▶ **WHAT THE TASK REQUIRES**: Drop all pictures and repeat exactly the lines from the line holding "The height and width of the screenshot is (415, 1568)." through the end of the records.

----- INFORMATION

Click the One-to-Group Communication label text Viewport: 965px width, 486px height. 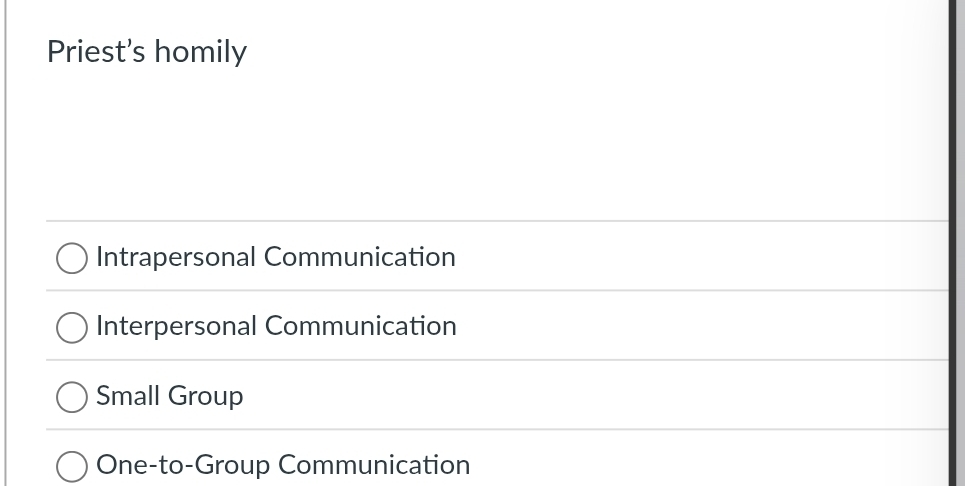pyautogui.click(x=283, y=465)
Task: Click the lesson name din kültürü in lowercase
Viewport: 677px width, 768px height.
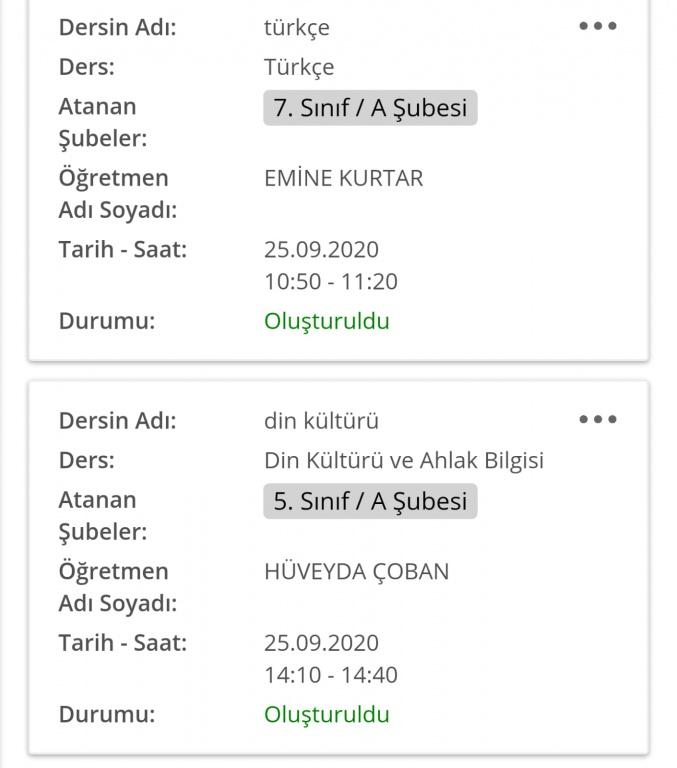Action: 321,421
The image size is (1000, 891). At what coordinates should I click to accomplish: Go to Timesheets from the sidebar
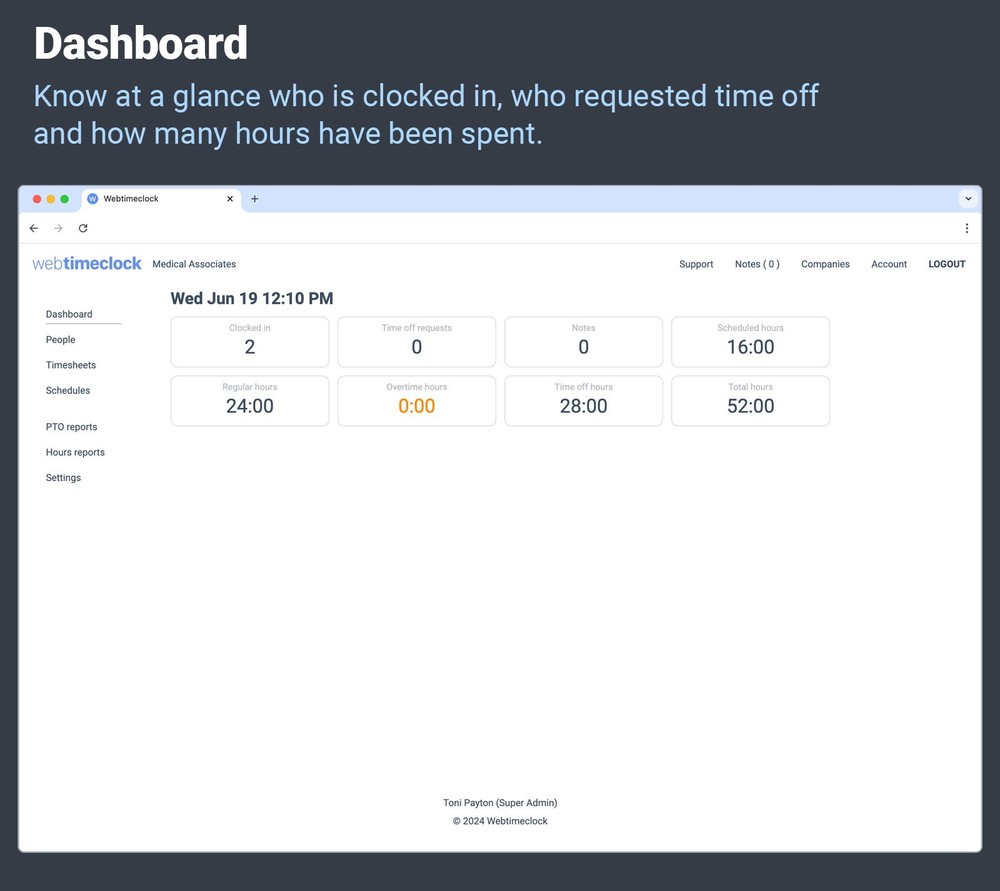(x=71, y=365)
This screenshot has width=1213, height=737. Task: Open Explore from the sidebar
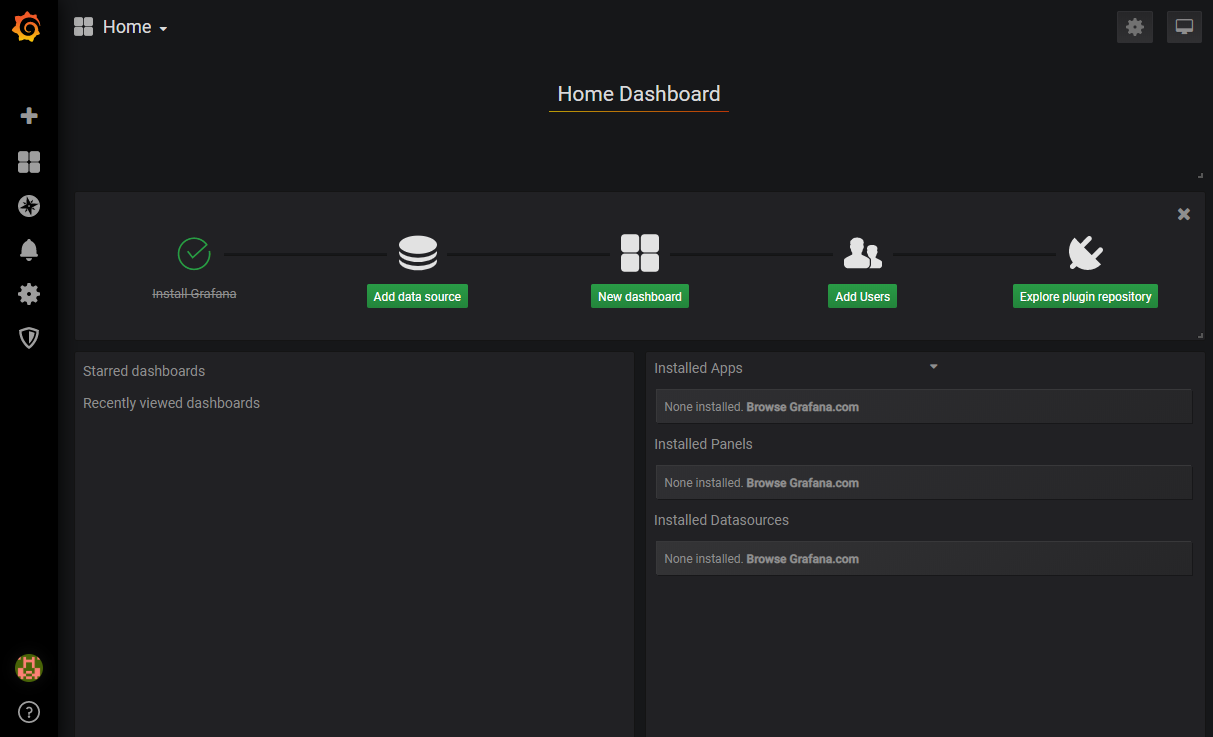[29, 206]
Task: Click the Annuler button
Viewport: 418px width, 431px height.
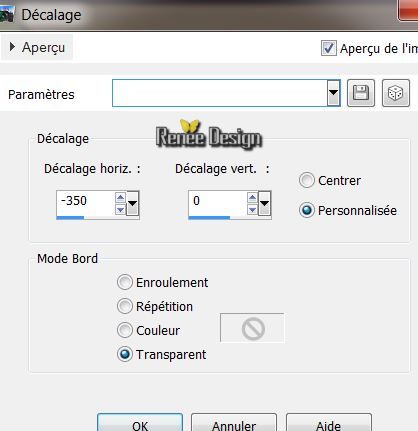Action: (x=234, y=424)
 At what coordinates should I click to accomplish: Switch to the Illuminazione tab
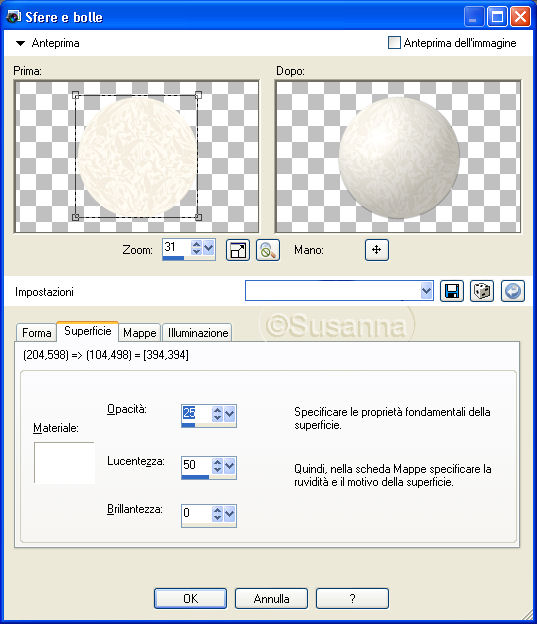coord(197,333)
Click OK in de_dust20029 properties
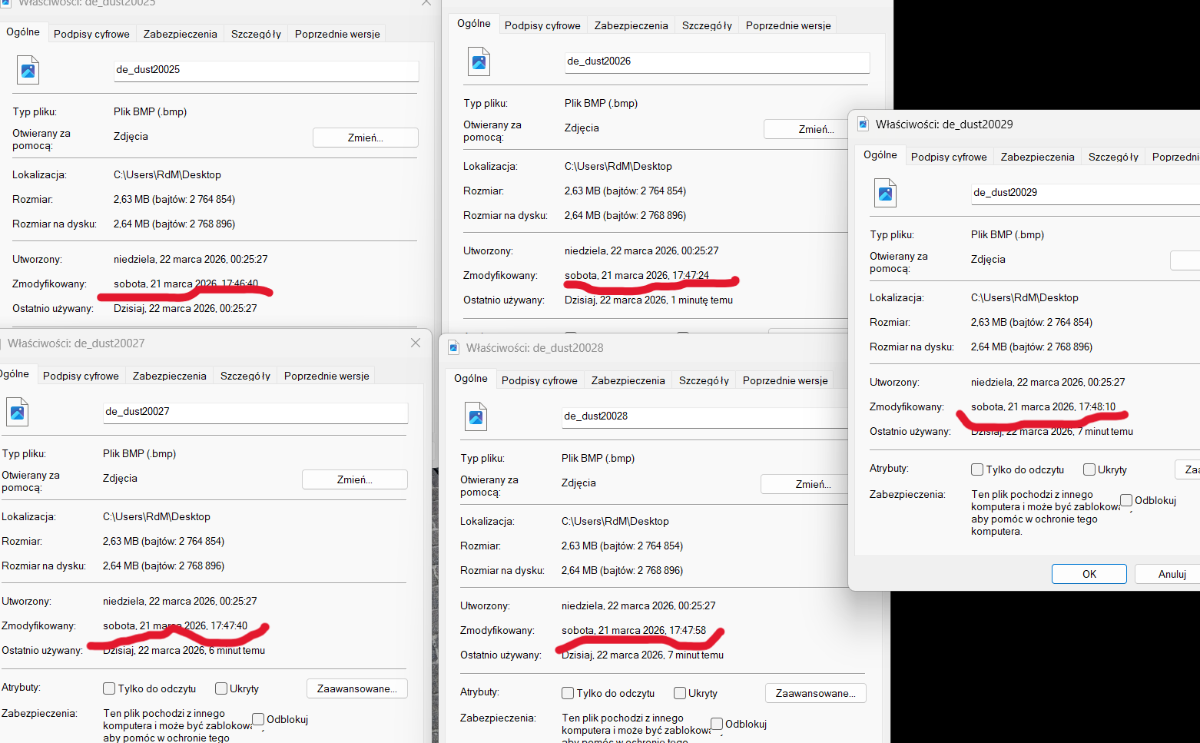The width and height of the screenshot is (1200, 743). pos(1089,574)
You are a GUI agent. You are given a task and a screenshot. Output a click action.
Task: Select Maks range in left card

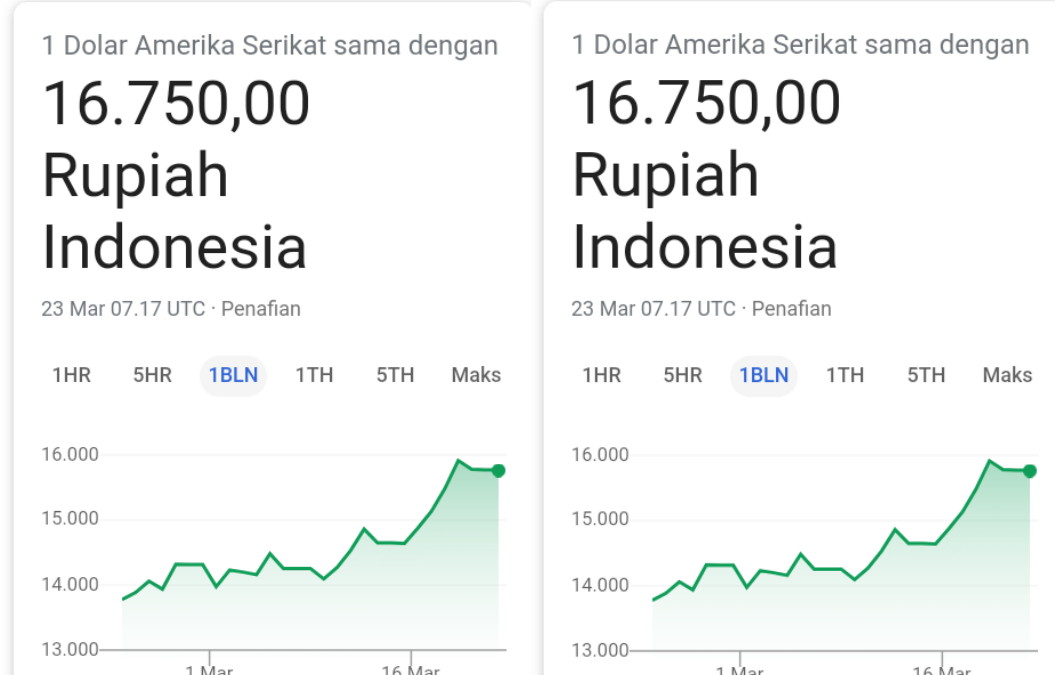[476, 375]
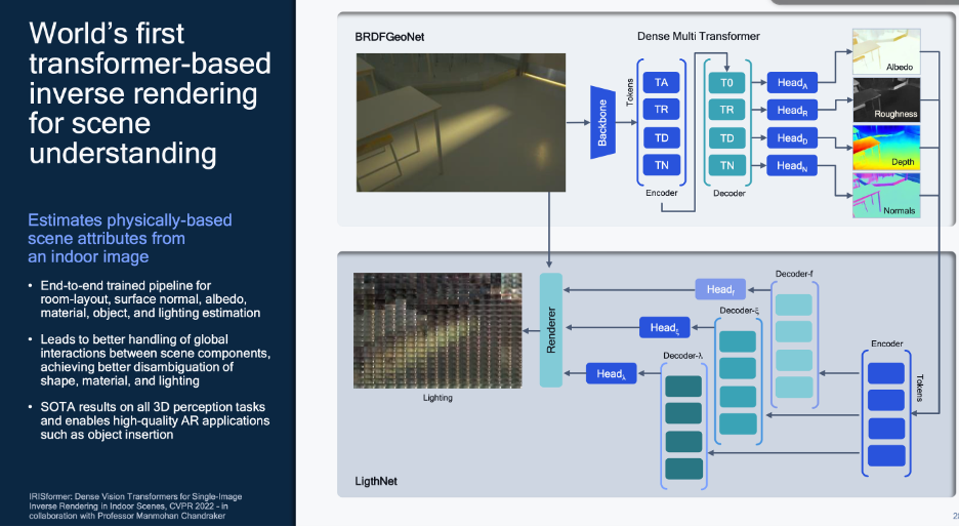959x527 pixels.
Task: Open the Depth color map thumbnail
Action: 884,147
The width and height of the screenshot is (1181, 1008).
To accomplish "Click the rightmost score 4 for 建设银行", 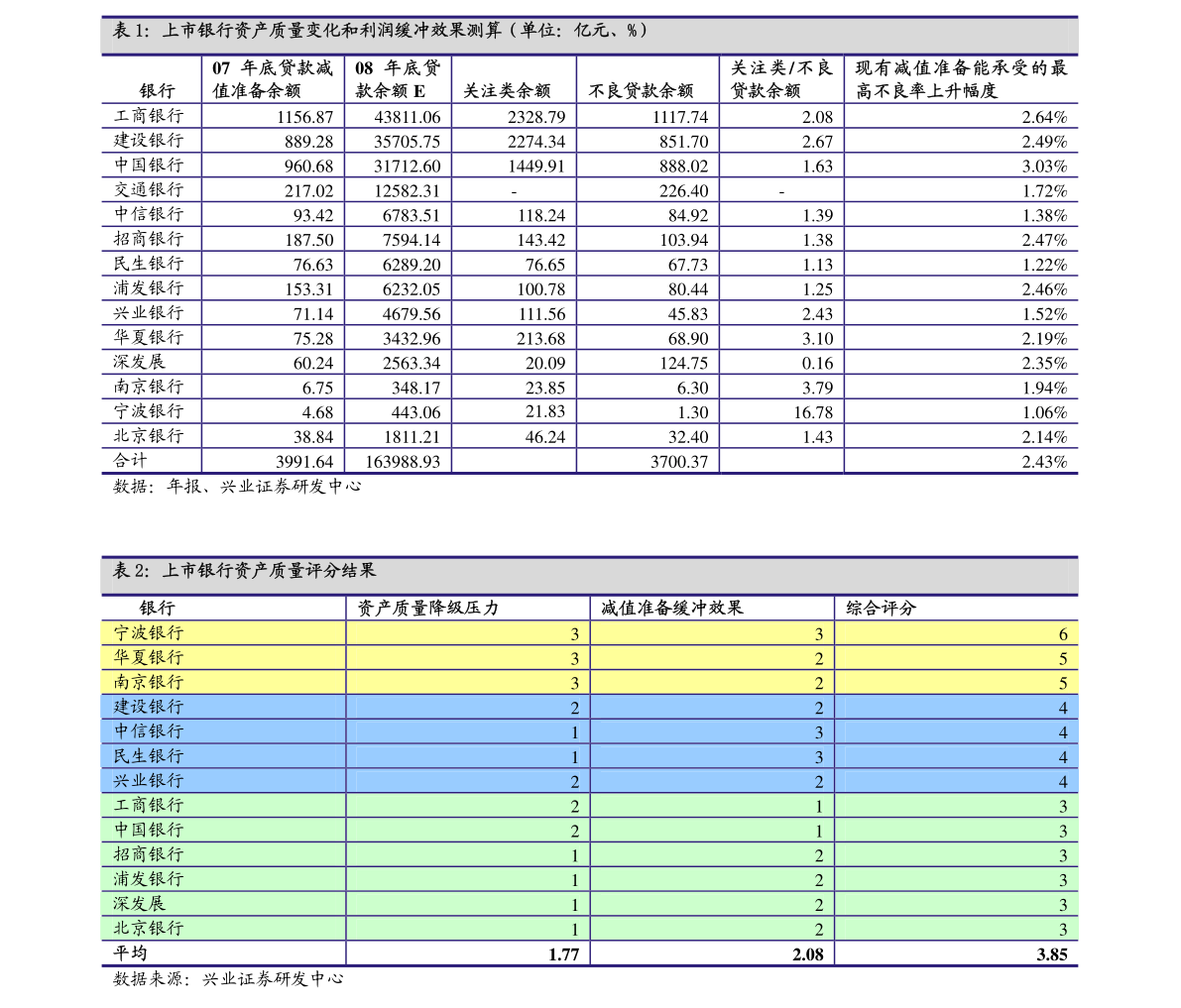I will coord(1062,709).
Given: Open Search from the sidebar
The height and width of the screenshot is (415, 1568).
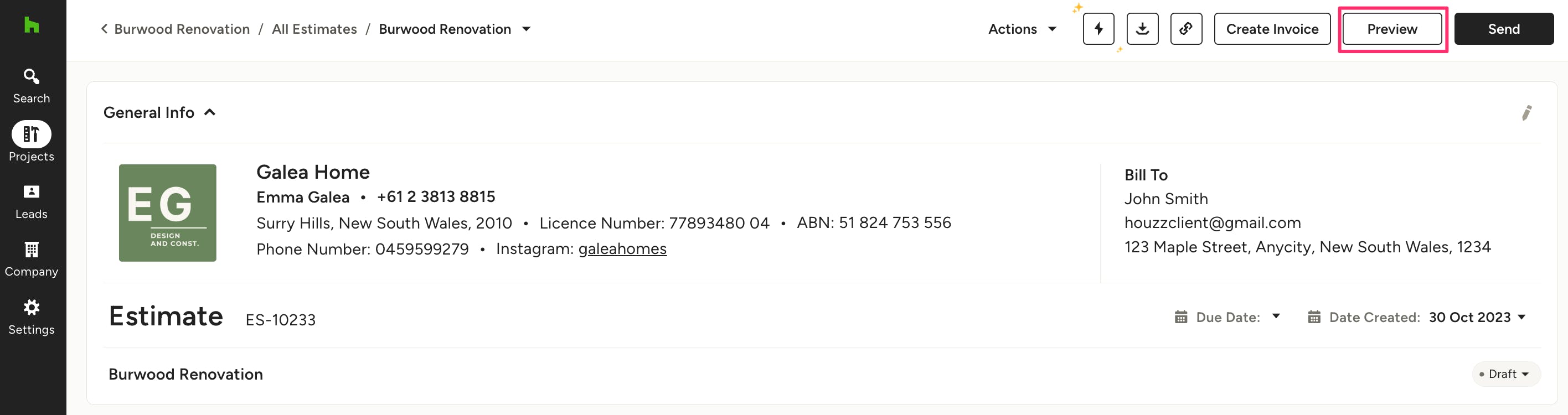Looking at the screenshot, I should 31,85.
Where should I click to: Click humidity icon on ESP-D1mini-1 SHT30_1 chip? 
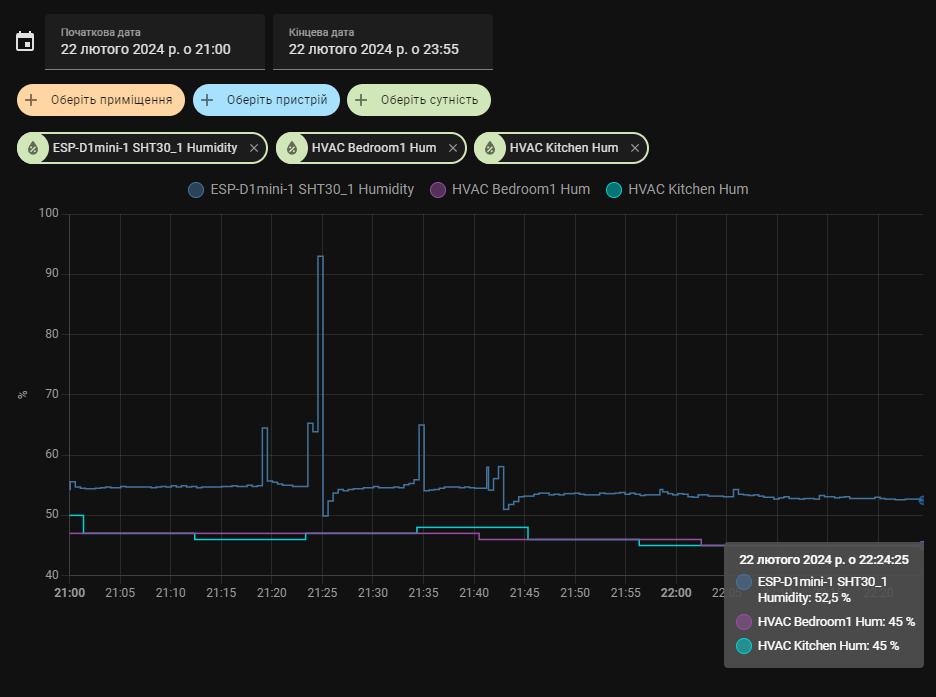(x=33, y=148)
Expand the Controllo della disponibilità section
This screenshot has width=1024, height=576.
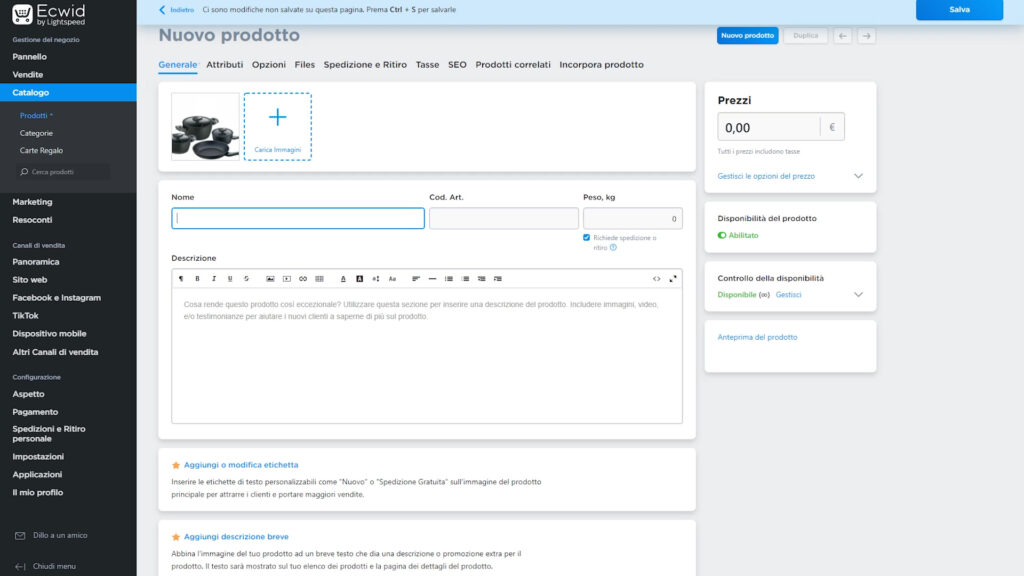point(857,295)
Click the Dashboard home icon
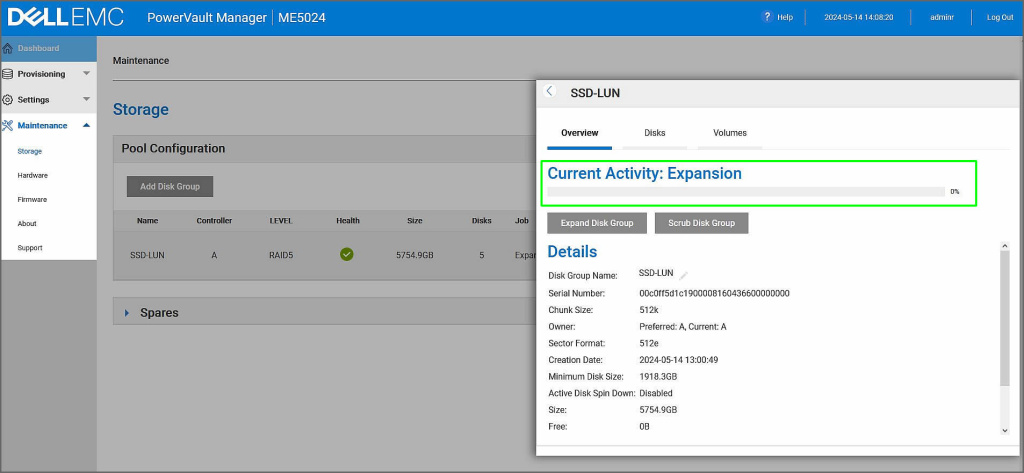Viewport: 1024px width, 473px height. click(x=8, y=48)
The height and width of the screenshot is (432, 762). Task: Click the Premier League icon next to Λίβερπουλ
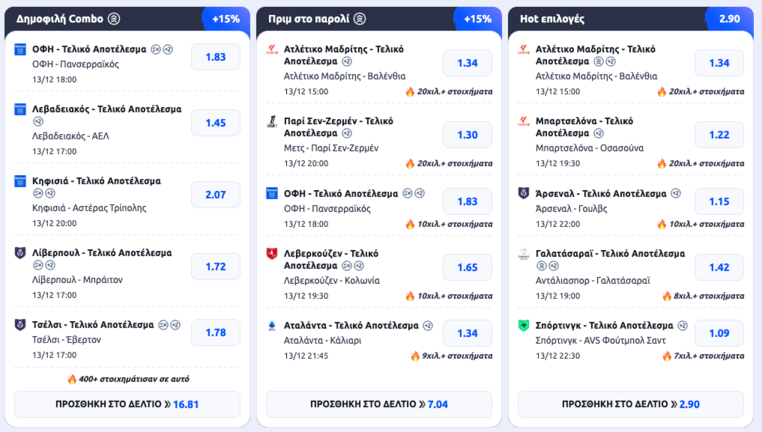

----------

▶ **SOLVED PROBLEM**:
The height and width of the screenshot is (415, 1568).
Looking at the screenshot, I should 31,85.
Where should I click to: Click humidity icon on ESP-D1mini-1 SHT30_1 chip? 
(x=33, y=148)
Expand the Controllo della disponibilità section
This screenshot has width=1024, height=576.
point(857,295)
Click the Dashboard home icon
Viewport: 1024px width, 473px height. click(x=8, y=48)
The height and width of the screenshot is (432, 762). Task: Click the Premier League icon next to Λίβερπουλ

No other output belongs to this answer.